O CAMUMBEMBE DA ESTAÇÃO
Ele carregava sacolas em uma mão e na outra um livro de capa preta gasta pelo tempo. Dizia que Ele viria com poder e grande glória, porém quanto ao dia exato nenhum ser era capaz de saber, pois seriamos surpreendidos. Usava vestes sujas e desbotadas pelo sol. Devia ter uns 40 anos ou talvez até menos, o sol e a fome castigam e envelhecem o ser humano de uma forma inevitável. Alguns transeuntes, deixavam um troco aqui, uma marmita ali, honrados pela virtude teologal que conduz ao amor a Deus e ao nosso semelhante, matavam a fome e a sede.
Era a primeira vez na cidade. Viera de outro estado em busca de oportunidades melhores. A capital sempre foi o alvo de quem queria algo além da mesmice do interior, mormente das regiões pobres. Nem tudo sai como o esperado, acabou nas ruas e sem emprego, mas a vida ainda sorria para ele. Ainda existiam pessoas bondosas como a Dona Cristina que quando podia, levava-lhe roupas usadas em bom estado e conseguia-lhe um serviço na casa dela.

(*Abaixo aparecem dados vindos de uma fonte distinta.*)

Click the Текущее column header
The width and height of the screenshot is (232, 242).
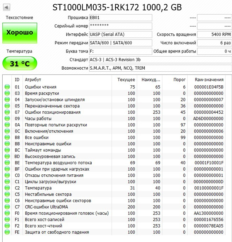[x=126, y=80]
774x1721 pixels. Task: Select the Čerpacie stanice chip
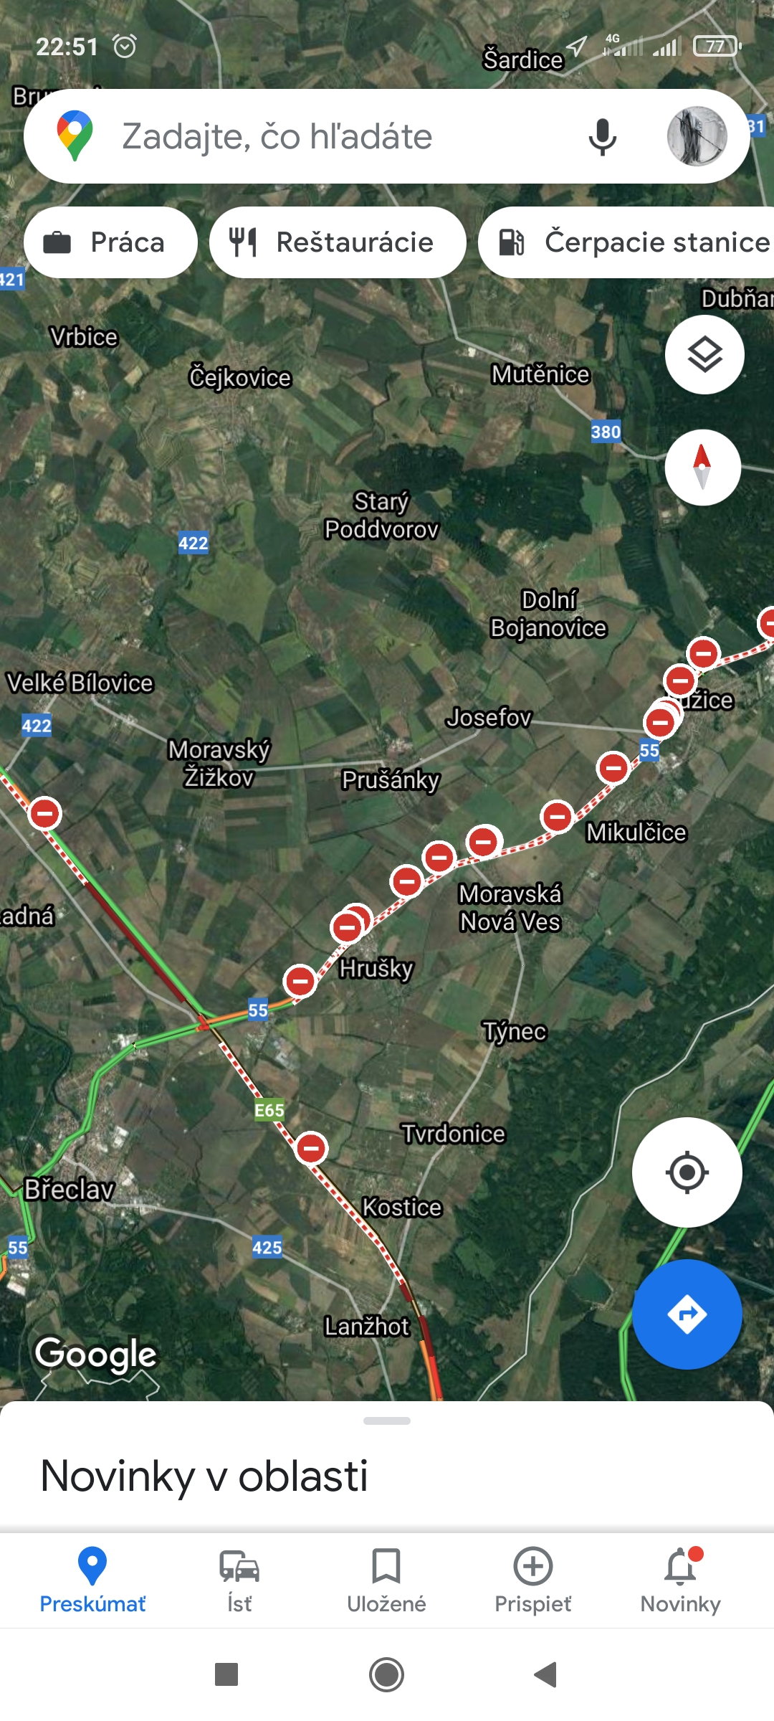pyautogui.click(x=626, y=242)
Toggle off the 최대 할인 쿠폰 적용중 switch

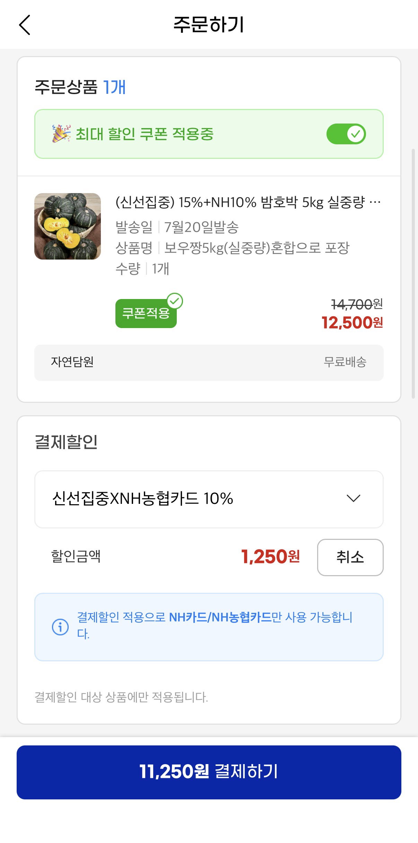(x=346, y=134)
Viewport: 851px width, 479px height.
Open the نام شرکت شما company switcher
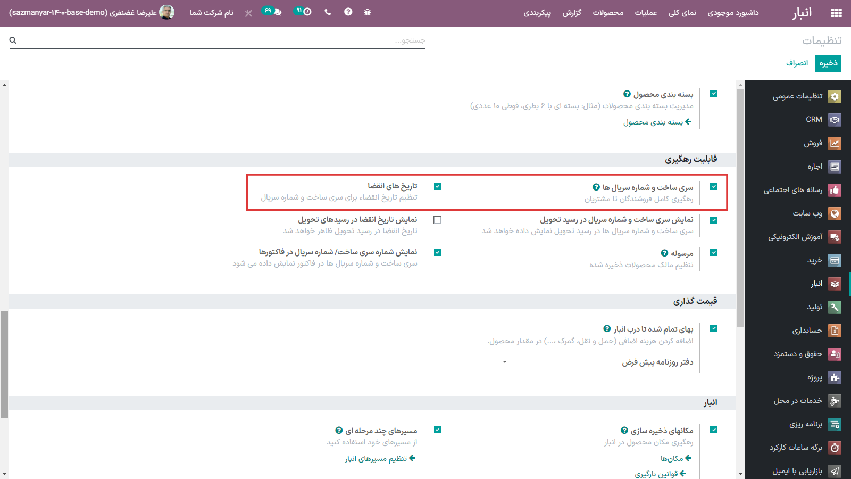pos(211,13)
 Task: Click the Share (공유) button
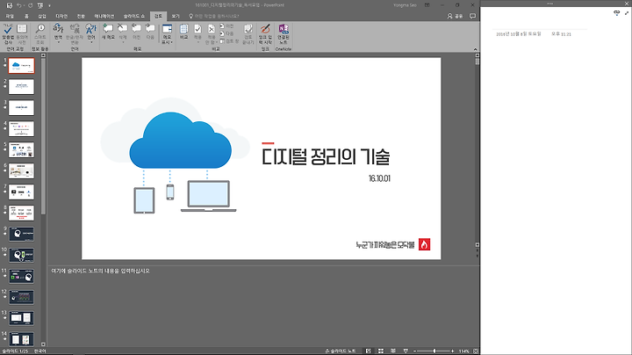455,16
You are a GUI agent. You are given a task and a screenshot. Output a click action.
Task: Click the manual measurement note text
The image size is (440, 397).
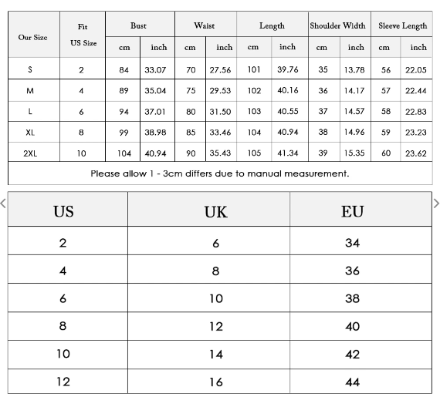point(220,173)
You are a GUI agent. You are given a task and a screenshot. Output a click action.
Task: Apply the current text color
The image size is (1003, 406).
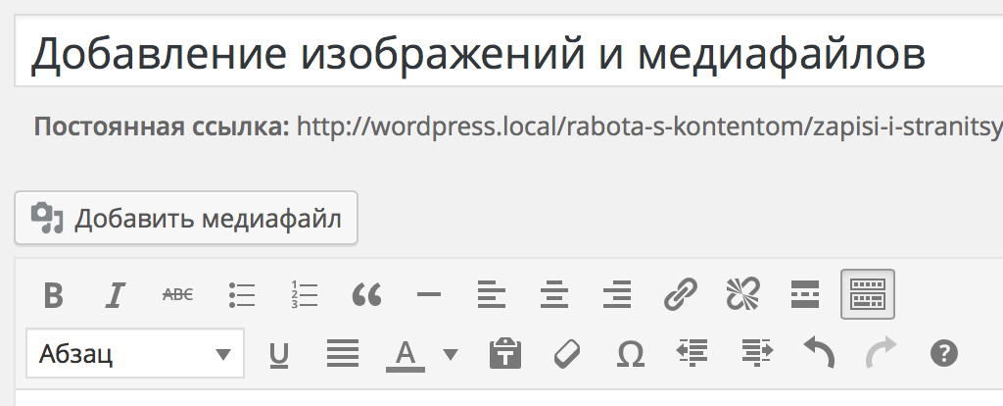(406, 353)
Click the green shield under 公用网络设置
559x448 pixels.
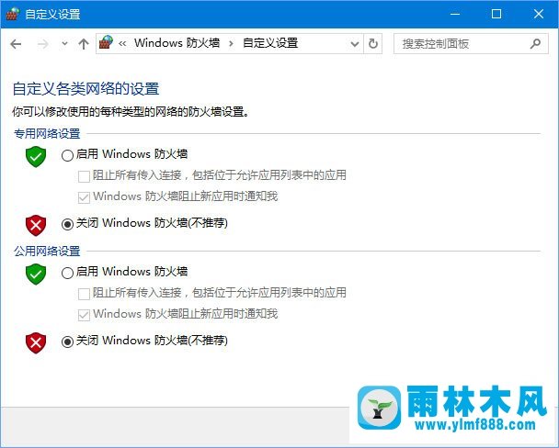pos(36,273)
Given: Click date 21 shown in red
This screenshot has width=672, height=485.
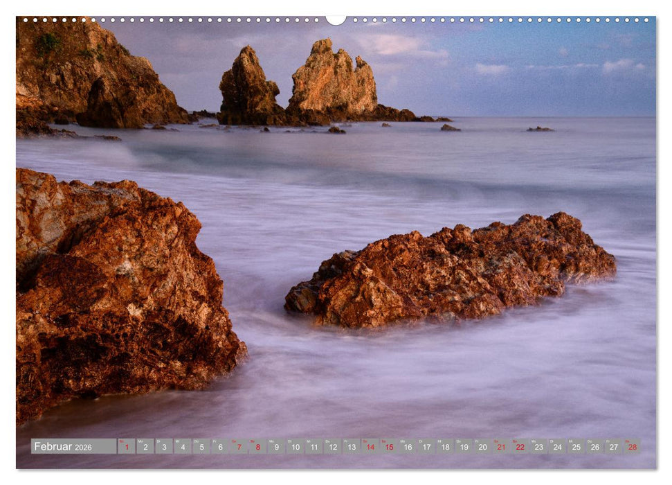Looking at the screenshot, I should tap(500, 446).
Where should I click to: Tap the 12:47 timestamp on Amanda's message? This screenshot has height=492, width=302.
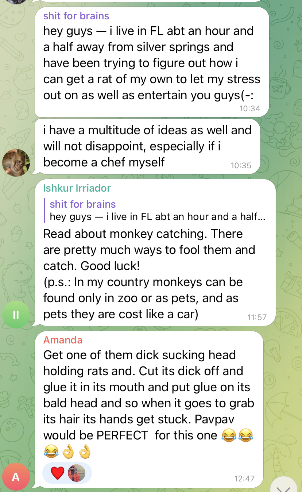coord(244,478)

Bebeu o copo de refrigerante de uma única vez após devorar ferozmente a sanduíche, e eu o levei comigo até a minha casa para tomar um banho, fazer a barba e aparar o cabelo. O sábado de verão fervia as ruas. Atendia por Egídio, educado e denotava ser bem inteligente e confiável. Falou das suas aspirações e que ainda acreditava que venceria na vida.
– Eu tenho muita vontade de voltar para minha terra, antes quero vencer aqui. - falou.
– E vencerá! Você já é um vencedor. Saiu da terra natal e veio tentar a sorte aqui, quanta coisa passou até aqui? Só você sabe o quanto foi difícil, mas você venceu a si mesmo fazendo isso - respondi.
Logo estava bem mais apresentável. Naquele dia conversarmos muito. Depois de uns dias e já com tudo organizado consegui um emprego com Antonino, um amigo que na época morava no nosso estado e tinha uma oficina de marcenaria. Retornamos ao mesmo local onde o encontrei: Rua Soledade, Terminal Rodoviário Boa Viagem. Tomou o ônibus para uma nova vida, lá teria emprego e poderia recomeçar. Nos despedimos e vi que estava emocionado.
– Está tudo bem com você, Egídio? – perguntei.
– Sim. – respondeu ele.
Dei-lhe todas as coordenadas de onde deveria ir, o endereço da oficina, um trocado para a comida durante a viagem. Agradeceu bastante, mas parecia perdido, seus olhos pareciam procurar alguma coisa. Eu sabia que ele não estava bem. Talvez fosse só o nervosismo. Ele sabia que era uma oportunidade de vencer na vida. A única notícia que tive sobre ele foram meses depois quando meu amigo veio me visitar, era outono e Antonino chegou dizendo que quando estava na estação rodoviária, antes de embarcar, avistou um homem com as mesmas características que eu o havia dado. Segundo ele, o homem era um pedinte e estava com uma bíblia e vestes rasgadas.